ある経営者の訃報に接して思うこと。

新聞の片隅にひっそりと掲載されていた訃報。


特に故人に関する情報等が付されることもなく、お亡くなりになった日付と死因、年齢及び葬儀に関する情報だけが淡々と記されている、よほど注意力のある方でなければ見過ごしてしまいそうな記事。


だが、自分には7年前の記憶がなぜか蘇ってきてしまった。

高野義雄氏(たかの・よしお=東京スタイル社長)
8月30日、食道がんのため死去、75歳。(以下略)


2002年に「村上ファンド」が仕掛けた、日本初の本格的プロキシー・ファイト(当時の表現)は、「村上ファンド」と村上世彰知名度を爆発的に高めるとともに、守る側の会社への注目度も格段に高めた。


その会社が、一アパレルメーカーに過ぎなかった東京スタイル


そして「守る側」を代表して、メディアに自らの正当性を訴えていたのが、同社の高野社長である。


どちらかといえば、世間では「改革者」としての村上世彰に比して、ヒール的な取り上げられ方をすることが多かった東京スタイルと高野社長だが、委任状争奪戦では完全に勝負に勝った格好になったし、その後の総会決議取消訴訟等でも状況が変わることはなかった。


あれから7年。


一方の主役が半ば強制的に土俵から排除される形になってしまったことと、サブプライム・ショックの影響で、議論自体尻切れトンボに終わってしまっている感があるが、潤沢な内部留保を大胆に株主に還元する方向に舵を切るのか、それとも、会社の安定的持続のために内部留保をキープするのか、という議論は、今でも、そしてこれからも全ての会社に共通して問題になることだと思うし、その意味で「東京スタイル」事件が果たした意義は大きかったと思う*1


今のような不況下では、「内部留保を削って・・・」なんて言い出すこと自体憚られるが、いずれ陽が戻れば同じような議論は、またどこかで出てくることだろう。
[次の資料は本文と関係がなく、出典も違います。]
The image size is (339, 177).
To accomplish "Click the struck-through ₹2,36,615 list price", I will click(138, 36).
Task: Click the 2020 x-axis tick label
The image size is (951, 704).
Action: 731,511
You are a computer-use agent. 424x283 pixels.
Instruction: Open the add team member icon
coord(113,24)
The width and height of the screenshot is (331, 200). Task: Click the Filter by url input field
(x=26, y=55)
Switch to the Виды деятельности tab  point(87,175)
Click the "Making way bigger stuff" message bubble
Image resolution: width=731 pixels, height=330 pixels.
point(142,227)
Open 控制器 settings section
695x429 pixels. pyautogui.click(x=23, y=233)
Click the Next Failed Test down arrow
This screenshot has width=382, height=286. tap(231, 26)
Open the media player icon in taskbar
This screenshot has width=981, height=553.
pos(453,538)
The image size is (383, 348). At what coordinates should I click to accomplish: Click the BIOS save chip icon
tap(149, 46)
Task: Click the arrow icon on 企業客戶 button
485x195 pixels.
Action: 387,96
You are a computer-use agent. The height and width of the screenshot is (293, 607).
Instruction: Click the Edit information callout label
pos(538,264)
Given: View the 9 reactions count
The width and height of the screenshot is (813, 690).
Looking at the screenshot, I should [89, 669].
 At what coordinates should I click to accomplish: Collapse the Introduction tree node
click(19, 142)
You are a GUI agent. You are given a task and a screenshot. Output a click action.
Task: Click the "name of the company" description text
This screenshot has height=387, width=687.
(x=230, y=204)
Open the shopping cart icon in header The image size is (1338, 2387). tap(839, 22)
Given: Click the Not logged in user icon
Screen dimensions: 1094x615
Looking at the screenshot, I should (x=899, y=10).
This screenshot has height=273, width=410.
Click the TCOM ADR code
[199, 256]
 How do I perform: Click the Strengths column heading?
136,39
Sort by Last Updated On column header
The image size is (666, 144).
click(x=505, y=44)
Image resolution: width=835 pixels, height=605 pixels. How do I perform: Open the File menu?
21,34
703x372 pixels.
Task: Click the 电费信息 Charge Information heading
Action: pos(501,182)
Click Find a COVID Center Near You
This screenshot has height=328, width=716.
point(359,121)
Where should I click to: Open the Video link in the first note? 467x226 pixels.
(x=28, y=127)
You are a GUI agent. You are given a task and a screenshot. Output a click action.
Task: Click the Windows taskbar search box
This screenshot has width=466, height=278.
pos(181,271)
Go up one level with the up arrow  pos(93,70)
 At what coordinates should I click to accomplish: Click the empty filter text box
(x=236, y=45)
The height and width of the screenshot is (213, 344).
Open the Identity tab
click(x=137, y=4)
一方の主役の死去、という重大時においても、政権交代の後追いに追われてか、この話題に言及しているメディアが見られないのが残念でならないのだが*2、歴史の一ページが閉じられた今こそ、あらためて議論を深めるべきではないかと思うのである*3

*1:当時、自分はちょうど仕事を離れて好き勝手に議論できる立場にいたから、散々言いたい放題言っていたような気もする。

*2:自分が単に知らないだけかもしれないが、少なくとも日曜日までの日経本紙と他紙も含めたネットニュース上では確認できていない。

*3:なお、東京スタイル村上ファンドの要求を撥ねつけた直後は、一部の無責任な“評論家”が、「だから業績が良くならないんだ・・・」的な論評を東京スタイルに対してしていたこともあったが、決算の数字を見る限り、同社の業績は、今の不況に差し掛かる以前までは堅調に推移していたし(少なくとも08年2月期までは)、配当に至っては、最終赤字に陥った2009年2月期ですら減配せずに乗り切る手堅さを見せている。調子に乗って成長&株主還元政策を描いていた多くの会社が、前期ゼロ配当に転落したことを考えるとこの手堅さは称賛されてしかるべきだろう。